Trigger Warnings

I was horrified the first time I watched Get Smart.

Max shot several people suspected of being Kaos agents. Then the Chief tells him that he’s posted a number of Control agents to protect Max. Canned laughter played as Max realises he mistook the Control agents for Kaos operatives and tells the Chief that maybe one of them has a chance of pulling through.

I was a kid at the time and was horrified. People have just been killed and that’s supposed to be funny? By the end of the episode I gave into the humour and since then have relished in dark comedy.

Photo by Sam Williams courtesy of Pixabay

Recently I was given a list of trigger warnings to catagorise books.

Some like animal abuse, rape, abusive relationship and pedophilia make sense. Others like classism, insects and swearing do not. The list also has spiders, snakes and skeletons. Really?

Even murder is on the list. Imagine if you were warned about a murder every time you saw an Alfred Hitchcock film. Or, if back in the 1940s, an audience about to enjoy Arsenic and Old Lace was given the spoiler warning of ‘this play contains murder’.

Hell, I survived the killings on Get Smart!

And do we really need to be protected against classism when it is often found in British period dramas? It’s usually there to make a point about society.

One reviewer complained I added an unlisted paranormal element in one of my novels.

How dare I add a twist without warning the reader there was a ghost in the story. Yes, she actually gave the twist away on a Goodreads review because there was no warning of said ghost. And she didn’t click ‘spoiler alert’ on her review.

Image by brenkee courtesy of Pixabay

The ghost wasn’t creating a horror element to the story. It represented the main character’s inability to grieve and has often been used as a plot convention on many Australian television shows in the past.

Plus, I once had a beta reader who didn’t like a character because he was committing adultery.
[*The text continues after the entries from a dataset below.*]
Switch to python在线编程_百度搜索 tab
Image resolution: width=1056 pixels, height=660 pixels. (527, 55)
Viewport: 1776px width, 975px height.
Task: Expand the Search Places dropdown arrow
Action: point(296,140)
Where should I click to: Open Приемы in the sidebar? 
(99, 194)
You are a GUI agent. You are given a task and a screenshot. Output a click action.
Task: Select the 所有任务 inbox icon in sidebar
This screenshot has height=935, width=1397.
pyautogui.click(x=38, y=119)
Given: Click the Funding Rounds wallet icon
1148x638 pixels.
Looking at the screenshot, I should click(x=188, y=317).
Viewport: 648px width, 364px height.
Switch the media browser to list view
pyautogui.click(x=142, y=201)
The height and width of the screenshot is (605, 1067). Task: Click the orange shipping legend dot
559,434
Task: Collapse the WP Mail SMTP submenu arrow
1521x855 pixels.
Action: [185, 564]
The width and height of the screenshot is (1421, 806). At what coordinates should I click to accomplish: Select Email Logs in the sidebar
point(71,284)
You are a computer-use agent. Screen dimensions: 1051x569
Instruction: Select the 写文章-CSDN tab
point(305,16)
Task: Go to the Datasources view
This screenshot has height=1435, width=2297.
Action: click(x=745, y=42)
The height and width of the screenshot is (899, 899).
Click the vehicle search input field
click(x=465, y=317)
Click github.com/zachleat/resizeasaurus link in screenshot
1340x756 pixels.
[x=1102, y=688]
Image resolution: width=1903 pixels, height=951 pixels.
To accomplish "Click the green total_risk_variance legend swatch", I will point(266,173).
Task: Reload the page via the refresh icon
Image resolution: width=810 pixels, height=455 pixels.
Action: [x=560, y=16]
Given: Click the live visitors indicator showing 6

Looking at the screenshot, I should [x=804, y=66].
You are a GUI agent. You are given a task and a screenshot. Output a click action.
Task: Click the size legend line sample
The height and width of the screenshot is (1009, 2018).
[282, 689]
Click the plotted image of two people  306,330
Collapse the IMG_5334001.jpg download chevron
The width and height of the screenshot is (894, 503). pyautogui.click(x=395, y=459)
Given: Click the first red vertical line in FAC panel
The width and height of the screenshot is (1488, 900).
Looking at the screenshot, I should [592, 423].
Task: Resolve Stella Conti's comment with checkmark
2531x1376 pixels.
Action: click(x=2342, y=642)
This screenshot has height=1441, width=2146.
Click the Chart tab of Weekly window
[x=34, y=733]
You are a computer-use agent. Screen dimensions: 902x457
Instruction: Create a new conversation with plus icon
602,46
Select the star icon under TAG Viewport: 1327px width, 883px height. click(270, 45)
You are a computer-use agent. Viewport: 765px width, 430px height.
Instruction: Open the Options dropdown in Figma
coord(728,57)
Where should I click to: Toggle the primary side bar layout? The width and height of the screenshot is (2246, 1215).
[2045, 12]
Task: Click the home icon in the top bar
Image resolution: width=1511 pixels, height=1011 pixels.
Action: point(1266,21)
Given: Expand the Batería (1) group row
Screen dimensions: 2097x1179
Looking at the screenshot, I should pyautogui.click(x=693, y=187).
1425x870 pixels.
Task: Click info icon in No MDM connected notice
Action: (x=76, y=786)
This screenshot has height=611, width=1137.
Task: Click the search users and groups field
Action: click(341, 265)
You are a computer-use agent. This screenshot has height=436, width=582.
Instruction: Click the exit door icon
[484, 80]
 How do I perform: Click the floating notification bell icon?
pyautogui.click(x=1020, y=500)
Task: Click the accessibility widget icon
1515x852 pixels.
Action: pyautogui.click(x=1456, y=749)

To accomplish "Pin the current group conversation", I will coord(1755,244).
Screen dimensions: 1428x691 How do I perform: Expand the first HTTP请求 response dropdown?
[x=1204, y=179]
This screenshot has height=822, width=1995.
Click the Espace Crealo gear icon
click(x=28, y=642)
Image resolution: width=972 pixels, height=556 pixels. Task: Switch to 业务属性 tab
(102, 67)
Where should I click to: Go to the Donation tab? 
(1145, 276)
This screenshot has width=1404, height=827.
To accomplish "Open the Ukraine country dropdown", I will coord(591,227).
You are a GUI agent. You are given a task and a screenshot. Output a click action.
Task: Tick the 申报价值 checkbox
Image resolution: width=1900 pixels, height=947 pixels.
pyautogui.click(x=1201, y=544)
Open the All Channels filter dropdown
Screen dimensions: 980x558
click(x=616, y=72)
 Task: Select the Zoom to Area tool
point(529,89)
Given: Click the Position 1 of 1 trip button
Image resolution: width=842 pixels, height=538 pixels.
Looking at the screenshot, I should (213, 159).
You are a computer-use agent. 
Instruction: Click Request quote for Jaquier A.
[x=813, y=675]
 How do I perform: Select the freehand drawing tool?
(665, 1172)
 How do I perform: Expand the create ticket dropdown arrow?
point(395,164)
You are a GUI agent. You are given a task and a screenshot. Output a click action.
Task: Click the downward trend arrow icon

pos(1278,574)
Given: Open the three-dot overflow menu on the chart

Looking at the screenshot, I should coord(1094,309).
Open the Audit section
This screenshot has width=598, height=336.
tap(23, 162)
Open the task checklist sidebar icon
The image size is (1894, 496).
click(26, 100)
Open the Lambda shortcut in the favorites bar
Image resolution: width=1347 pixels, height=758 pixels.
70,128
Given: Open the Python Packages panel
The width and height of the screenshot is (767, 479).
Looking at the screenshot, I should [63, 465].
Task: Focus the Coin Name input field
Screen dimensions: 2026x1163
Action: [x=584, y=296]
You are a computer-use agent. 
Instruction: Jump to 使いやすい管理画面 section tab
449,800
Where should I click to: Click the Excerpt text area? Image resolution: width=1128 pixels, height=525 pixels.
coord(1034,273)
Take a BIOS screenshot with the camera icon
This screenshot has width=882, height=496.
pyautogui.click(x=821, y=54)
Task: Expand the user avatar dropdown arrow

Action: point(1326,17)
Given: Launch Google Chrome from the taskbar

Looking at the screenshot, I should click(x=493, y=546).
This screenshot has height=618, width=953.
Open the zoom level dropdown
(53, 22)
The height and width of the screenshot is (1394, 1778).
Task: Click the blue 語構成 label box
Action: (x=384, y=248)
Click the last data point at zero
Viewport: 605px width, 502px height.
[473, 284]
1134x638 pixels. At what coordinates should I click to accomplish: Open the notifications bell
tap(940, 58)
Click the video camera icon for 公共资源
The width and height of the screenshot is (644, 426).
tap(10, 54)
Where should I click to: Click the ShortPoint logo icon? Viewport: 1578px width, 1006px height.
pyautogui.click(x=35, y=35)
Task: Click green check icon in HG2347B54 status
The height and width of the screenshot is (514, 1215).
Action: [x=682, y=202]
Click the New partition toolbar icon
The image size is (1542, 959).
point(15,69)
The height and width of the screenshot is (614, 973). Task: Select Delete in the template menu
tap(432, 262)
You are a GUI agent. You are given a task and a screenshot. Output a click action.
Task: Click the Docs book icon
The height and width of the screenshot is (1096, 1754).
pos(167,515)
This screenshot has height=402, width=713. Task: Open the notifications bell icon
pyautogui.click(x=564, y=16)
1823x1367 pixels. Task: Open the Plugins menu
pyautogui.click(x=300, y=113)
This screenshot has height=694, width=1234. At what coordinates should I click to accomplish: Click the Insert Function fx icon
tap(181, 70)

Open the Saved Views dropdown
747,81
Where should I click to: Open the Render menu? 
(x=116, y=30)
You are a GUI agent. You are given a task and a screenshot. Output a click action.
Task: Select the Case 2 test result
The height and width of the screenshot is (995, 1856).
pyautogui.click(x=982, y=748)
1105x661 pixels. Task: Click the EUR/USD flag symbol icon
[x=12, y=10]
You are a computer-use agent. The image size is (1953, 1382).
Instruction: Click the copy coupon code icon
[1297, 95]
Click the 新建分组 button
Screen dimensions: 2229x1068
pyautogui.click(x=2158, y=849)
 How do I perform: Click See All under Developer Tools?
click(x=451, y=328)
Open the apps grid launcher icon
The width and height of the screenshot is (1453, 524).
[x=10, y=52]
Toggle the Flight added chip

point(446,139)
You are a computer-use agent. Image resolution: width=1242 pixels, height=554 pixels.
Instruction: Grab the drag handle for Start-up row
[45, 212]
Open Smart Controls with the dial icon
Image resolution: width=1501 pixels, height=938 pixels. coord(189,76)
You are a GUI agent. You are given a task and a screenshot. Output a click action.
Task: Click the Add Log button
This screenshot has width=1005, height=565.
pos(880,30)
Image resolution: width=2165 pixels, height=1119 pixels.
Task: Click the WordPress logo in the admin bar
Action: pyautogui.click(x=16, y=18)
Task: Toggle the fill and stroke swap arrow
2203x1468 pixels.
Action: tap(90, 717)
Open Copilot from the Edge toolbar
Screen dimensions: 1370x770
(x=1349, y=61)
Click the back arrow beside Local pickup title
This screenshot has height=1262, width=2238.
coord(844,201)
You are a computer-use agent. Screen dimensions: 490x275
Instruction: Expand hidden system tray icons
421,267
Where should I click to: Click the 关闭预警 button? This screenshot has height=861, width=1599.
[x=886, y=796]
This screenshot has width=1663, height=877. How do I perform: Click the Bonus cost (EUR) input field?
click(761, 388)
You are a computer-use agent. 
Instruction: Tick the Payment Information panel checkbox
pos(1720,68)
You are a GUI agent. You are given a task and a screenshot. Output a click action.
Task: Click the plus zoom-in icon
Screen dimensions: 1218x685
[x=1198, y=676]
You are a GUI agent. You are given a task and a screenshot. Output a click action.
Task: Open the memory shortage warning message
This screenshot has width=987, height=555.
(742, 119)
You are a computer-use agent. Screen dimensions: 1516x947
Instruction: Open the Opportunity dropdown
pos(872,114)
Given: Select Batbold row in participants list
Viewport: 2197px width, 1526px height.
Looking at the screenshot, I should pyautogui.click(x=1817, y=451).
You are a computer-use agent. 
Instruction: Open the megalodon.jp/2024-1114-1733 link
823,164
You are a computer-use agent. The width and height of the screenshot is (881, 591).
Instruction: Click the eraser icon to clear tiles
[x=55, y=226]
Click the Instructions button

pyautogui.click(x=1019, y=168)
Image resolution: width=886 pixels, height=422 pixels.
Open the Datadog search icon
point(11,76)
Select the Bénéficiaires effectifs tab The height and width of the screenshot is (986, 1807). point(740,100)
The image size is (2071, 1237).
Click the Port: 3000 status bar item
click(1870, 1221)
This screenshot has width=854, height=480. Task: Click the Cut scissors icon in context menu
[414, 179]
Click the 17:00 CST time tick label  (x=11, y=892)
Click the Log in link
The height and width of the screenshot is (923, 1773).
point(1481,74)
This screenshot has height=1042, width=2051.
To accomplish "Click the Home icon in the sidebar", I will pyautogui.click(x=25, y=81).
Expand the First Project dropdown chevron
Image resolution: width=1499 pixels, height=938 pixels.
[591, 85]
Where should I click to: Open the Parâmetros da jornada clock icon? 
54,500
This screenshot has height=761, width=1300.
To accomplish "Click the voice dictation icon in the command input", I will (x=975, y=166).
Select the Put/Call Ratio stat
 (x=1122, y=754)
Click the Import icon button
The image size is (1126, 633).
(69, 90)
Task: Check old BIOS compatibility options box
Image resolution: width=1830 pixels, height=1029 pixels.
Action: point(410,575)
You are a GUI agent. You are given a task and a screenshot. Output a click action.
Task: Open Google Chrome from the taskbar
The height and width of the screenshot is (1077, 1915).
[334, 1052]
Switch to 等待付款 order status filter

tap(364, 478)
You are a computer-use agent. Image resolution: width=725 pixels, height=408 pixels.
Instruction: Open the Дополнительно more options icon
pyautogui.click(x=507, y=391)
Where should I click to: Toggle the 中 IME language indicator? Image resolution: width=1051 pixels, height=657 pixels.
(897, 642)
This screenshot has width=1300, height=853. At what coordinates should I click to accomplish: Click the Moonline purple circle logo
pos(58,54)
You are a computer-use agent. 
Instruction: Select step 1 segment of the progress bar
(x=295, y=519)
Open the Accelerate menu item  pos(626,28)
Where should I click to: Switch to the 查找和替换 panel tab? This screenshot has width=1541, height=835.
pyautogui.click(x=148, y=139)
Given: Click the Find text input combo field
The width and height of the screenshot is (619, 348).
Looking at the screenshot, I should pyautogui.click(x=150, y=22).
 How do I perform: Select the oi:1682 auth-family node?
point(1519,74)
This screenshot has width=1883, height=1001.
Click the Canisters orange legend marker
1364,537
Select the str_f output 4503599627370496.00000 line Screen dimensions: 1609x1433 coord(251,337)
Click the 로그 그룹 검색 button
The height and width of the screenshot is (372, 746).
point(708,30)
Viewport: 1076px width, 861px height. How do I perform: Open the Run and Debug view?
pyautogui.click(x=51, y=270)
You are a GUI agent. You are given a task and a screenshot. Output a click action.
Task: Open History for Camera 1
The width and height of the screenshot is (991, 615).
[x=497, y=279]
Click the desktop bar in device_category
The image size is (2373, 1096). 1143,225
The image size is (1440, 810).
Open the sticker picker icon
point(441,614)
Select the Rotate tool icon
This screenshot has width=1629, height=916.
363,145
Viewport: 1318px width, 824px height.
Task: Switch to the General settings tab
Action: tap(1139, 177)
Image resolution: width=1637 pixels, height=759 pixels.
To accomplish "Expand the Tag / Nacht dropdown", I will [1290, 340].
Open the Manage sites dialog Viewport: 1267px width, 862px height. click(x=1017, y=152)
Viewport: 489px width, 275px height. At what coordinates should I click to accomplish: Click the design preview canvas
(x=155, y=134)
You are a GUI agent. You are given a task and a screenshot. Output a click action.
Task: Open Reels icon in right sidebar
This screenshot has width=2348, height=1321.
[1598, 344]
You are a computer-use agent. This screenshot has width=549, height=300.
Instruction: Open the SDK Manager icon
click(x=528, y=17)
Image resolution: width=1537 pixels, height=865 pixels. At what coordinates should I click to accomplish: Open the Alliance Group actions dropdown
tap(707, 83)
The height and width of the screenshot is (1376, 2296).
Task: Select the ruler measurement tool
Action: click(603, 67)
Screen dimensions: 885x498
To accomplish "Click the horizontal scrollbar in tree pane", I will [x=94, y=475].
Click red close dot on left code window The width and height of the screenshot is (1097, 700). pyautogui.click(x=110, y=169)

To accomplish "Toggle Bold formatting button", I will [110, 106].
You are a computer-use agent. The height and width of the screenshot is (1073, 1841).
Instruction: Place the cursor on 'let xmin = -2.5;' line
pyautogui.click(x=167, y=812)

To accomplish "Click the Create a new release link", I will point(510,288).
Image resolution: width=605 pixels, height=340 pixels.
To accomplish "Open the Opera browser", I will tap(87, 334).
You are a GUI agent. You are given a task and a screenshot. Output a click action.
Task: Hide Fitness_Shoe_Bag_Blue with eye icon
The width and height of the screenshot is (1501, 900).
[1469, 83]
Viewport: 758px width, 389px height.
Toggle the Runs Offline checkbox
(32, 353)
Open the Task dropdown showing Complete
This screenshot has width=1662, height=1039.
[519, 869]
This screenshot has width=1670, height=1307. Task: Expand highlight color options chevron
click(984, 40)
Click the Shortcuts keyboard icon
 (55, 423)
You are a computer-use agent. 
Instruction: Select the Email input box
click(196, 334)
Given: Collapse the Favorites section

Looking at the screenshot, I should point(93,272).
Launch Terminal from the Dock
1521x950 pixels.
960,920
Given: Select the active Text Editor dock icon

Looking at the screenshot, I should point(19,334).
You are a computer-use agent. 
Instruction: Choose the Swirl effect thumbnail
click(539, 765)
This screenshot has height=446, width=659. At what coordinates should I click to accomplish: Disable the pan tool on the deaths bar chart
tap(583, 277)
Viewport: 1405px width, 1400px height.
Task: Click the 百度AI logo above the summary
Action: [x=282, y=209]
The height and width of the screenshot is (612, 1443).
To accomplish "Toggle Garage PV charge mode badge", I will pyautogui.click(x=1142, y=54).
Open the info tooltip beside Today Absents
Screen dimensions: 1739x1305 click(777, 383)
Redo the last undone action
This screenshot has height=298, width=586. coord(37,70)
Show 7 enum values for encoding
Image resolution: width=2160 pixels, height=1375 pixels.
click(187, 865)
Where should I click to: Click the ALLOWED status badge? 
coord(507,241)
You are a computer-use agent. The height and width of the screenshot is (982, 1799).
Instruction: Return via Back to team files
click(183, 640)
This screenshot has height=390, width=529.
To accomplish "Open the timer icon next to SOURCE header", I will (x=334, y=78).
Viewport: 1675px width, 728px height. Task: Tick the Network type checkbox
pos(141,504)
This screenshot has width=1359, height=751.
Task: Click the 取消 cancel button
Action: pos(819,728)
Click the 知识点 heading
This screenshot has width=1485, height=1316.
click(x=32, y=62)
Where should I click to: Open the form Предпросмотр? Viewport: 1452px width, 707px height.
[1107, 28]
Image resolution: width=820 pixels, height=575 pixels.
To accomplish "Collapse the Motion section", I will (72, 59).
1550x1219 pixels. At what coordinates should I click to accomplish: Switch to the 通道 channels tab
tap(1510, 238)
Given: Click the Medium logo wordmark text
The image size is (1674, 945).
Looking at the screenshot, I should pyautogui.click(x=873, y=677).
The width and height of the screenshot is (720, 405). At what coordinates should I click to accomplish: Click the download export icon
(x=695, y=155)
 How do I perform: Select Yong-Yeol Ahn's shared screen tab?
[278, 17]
Sorry, murder, adultery and several other contemporary trigger warnings have been normal plot twists for centuries. Scores of readers and theatre audiences have relished in the complexity of the human condition. They didn’t need to be warned and somehow, they weren’t scarred.

Image by Engin Akyurt courtesy of Pixabay

I agree with using trigger warnings when they actually are a trigger. But we’re getting to the point where we are treating adults like children, protecting them from the world and stunting their growth. Think ‘Caution Hot’ on your take-away cup of coffee.

As someone once said, the more you idiot-proof the world, the more idiots you create.